— Begin —

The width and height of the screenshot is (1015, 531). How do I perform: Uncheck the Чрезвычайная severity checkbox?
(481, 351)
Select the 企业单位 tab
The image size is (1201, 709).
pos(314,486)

— End —

_PROBLEM_. Can you turn every one of the items above into a numbered list, leaving out any blank lines?

_COMPLETED EXERCISE_.
1. The width and height of the screenshot is (1015, 531). How do I perform: Uncheck the Чрезвычайная severity checkbox?
2. (481, 351)
3. Select the 企业单位 tab
4. The image size is (1201, 709).
5. pos(314,486)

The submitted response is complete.